Retour

Piétons délinquants ou « mauvais aménagements »?

L'organisme Piétons Québec vient de voir le jour pour défendre les intérêts des marcheurs de la province. Alors que plusieurs automobilistes critiquent les comportements des piétons, l'organisation nationale estime que les marcheurs ne sont pas délinquants, mais doivent composer avec le fait que certaines villes sont mal conçues.

Un texte de Maxime Corneau

Pour la co-porte-parole l'organisation, Jeanne Robin, les automobilistes font fausse route lorsqu'ils critiquent un piéton qui traverse la rue sans attendre un feu de circulation réservé, ou qui n'utilise pas le passage piétonnier.

Selon elle, « un aménagement qui n'est pas respecté, c'est probablement un aménagement qui est mal fait. » Elle cite en exemple des feux de circulation qui peuvent prendre plusieurs minutes avant de donner le passage aux marcheurs, ou encore des rues dépourvues de passage piétonnier.

« Lorsqu'il y a une traverse aux deux ou trois coins de rue, c'est 200 ou 300 mètres. C'est sûr qu'un piéton qui doit aller l'autre côté de la rue, il ne fera pas un détour de 500 mètres », explique-t-elle.

L'organisme, qui comprend une centaine de membres actifs, souhaite que les villes du Québec consultent davantage les piétons lors du développement des schémas d'urbanisme. Les responsables promettent aussi de se faire entendre lors des futures révisions du Code de la sécurité routière.

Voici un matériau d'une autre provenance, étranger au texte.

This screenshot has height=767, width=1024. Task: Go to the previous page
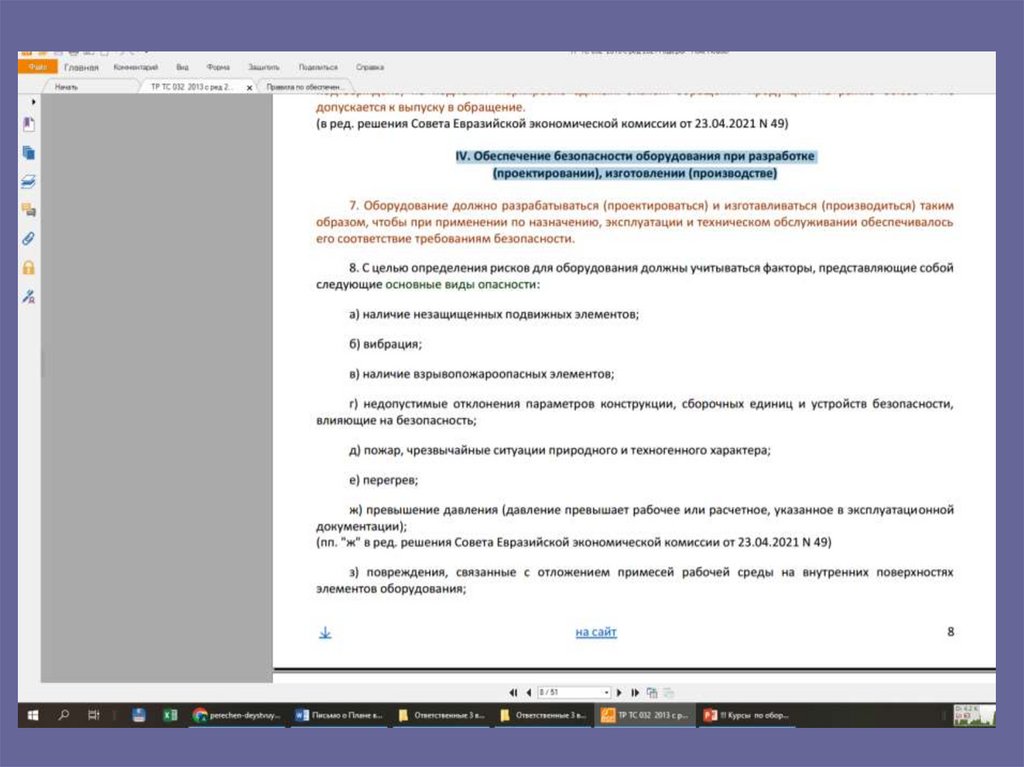click(528, 693)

« Quand on prend une photo d'une ville pour indiquer que c'est une ville, c'est toujours une rue avec des piétons. Les piétons sont d'excellents ambassadeurs », lance-t-elle.

Une étude pour connaître les piétons

Un groupe d'étudiants à la maîtrise en aménagement du territoire à l'Université Laval s'est aussi donné pour mission de mieux connaître les comportements des piétons à Québec.

En plus d'instaurer une surveillance vidéo de plusieurs intersections, ils ont questionné 1500 personnes pour connaître leurs habitudes de circulation. Les chercheurs tentent d'évaluer comment les comportements des piétons sont influencés par leur sécurité, leur confort et par l'accessibilité aux infrastructures piétonnières.

Bien que les données soient toujours en analyse, Jean-François Gervais, l'un des étudiants, explique qu'un constat commence à émerger : les piétons au centre-ville sont plus prudents que ceux dans les quartiers périphériques

« Lorsqu'il y a un débit de voitures qui est moins important, le piéton peut avoir tendance à traverser en dehors de la phase exclusive », souligne-t-il, rappelant que les résultats sont préliminaires.

L'équipe de quatre étudiants procède par ailleurs à une nouvelle vague de questionnaires sur Internet. Ils cherchent entre autres à déterminer si le froid peut influencer les comportements.

La Ville défend son bilan

Sans vouloir commenter ce dossier en détail, la Ville de Québec estime faire bonne figure en termes de circulation piétonnière. Le porte-parole David O'Brien rappelle que Québec est l'une des seules villes en Amérique du Nord à avoir intégré des phases réservées exclusivement aux piétons.

Jeanne Robin de Piétons Québec réplique que ces feux font partie du problème parce que certains conducteurs « brûlent » les feux rouges pour ne pas attendre la durée de la phase piétonnière.